The Holy Name is situated on the Oxford Road in the middle of the developing University precinct. At the moment of writing the area of the parish comprises acres of derelict land, houses due, and in many cases overdue, for demolition, large University buildings, some still in process of erection, and in the remoter parts of the parish some blocks of flats or maisonettes. A hundred years ago it was mostly a residential neighbourhood. There were then green fields behind the presbytery, in the course of the years to be built on with long rows of terraced houses. The big houses became lodging-houses or business premises; families occupied single rooms in squalid conditions often, and the people of the parish. The gentle clip-clop of the carriage and pair or the heavier sound of the horse-drawn trams plying up and down the Oxford Road gave place to the unending roar of traffic or the whine of the jets circling into Ring way airport. In 1870 Fr Birch formed a choir: a formidable task in those days when church music was an elaborate affair and critical ears exacting. He also built the Burlington Street School which, as numbers increased and legislation progressively limited the size of classes, had to be considerably enlarged.

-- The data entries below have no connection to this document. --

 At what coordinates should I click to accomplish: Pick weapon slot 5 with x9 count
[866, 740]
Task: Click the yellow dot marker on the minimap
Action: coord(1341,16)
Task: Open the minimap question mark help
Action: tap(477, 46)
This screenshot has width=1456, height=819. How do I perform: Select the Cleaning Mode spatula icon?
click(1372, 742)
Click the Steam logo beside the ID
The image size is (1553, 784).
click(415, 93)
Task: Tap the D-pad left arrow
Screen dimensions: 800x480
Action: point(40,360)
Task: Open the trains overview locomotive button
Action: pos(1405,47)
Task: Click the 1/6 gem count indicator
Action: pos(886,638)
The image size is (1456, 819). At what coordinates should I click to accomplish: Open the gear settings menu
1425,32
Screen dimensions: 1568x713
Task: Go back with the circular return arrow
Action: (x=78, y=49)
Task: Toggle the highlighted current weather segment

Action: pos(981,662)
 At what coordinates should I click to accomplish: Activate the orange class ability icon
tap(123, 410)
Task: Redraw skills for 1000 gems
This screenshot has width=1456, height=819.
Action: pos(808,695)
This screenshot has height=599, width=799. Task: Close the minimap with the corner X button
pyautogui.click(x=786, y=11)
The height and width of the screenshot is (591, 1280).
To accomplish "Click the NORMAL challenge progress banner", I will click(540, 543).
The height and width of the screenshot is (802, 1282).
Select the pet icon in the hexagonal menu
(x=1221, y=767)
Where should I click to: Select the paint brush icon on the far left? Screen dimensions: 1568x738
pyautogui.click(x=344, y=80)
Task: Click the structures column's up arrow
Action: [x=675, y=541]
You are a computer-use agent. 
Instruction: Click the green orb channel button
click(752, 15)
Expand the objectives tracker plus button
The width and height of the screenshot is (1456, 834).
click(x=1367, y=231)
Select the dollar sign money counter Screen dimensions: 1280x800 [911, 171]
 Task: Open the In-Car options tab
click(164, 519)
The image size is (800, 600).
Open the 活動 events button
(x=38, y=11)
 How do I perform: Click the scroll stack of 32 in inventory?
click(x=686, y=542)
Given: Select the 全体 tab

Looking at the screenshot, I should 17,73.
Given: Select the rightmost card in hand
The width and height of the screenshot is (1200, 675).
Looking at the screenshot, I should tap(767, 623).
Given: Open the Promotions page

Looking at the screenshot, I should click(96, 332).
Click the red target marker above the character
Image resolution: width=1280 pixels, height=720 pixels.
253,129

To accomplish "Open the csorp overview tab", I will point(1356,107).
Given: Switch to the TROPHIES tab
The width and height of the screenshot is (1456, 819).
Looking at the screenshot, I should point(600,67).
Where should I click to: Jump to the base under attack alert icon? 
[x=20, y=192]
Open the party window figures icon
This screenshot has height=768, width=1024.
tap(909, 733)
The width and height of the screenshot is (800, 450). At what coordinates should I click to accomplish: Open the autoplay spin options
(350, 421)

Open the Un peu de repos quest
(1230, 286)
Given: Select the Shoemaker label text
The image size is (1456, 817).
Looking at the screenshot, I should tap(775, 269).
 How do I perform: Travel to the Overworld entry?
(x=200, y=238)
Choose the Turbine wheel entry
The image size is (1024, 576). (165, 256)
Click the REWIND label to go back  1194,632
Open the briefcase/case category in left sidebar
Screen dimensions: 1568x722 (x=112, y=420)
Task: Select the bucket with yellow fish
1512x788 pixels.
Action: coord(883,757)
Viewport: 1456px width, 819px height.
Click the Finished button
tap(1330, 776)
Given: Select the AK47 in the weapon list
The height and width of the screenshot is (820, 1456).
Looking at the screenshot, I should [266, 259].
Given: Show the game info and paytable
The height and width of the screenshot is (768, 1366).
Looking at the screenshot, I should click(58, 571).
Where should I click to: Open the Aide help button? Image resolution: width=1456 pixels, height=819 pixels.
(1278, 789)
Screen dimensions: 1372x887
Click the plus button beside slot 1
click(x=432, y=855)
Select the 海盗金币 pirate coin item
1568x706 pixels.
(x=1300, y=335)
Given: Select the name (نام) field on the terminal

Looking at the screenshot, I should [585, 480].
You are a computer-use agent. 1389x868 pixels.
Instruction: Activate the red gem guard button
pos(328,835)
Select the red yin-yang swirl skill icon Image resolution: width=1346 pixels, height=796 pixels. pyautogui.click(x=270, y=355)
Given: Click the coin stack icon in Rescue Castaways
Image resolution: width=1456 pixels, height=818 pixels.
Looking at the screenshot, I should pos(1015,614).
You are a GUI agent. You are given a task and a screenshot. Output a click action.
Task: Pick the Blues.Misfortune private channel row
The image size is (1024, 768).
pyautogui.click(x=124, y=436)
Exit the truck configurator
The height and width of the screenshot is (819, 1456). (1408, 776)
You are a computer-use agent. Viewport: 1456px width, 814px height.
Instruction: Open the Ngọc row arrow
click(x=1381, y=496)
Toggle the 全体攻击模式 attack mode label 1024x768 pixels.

A fragment of this building still survives in 1971 and is used by the Scout Group and Girl Guides of the parish, the rest having been demolished in the 1920s to provide the playground for the Bernard Vaughan School in Dover Street.
In the days before T.V., wireless and the cinema, the parish church catered almost as much for the social as for the spiritual needs of its flock .Quickly in this new parish various guilds and sodalities came into being, fulfilling this dual purpose, of which the first was the Children of Mary, followed shortly by the Men’s sodality, the Women’s, the Boys’ and the Girls’. Each of these met weekly and at other times they met for socials, concerts, tea parties or hot-pot. They met in the afternoons in the Sodality Room where they could have a good chat together while doing their darning or knitting, or be entertained by a sing-song or the occasional lecture, and the inevitable cups of tea.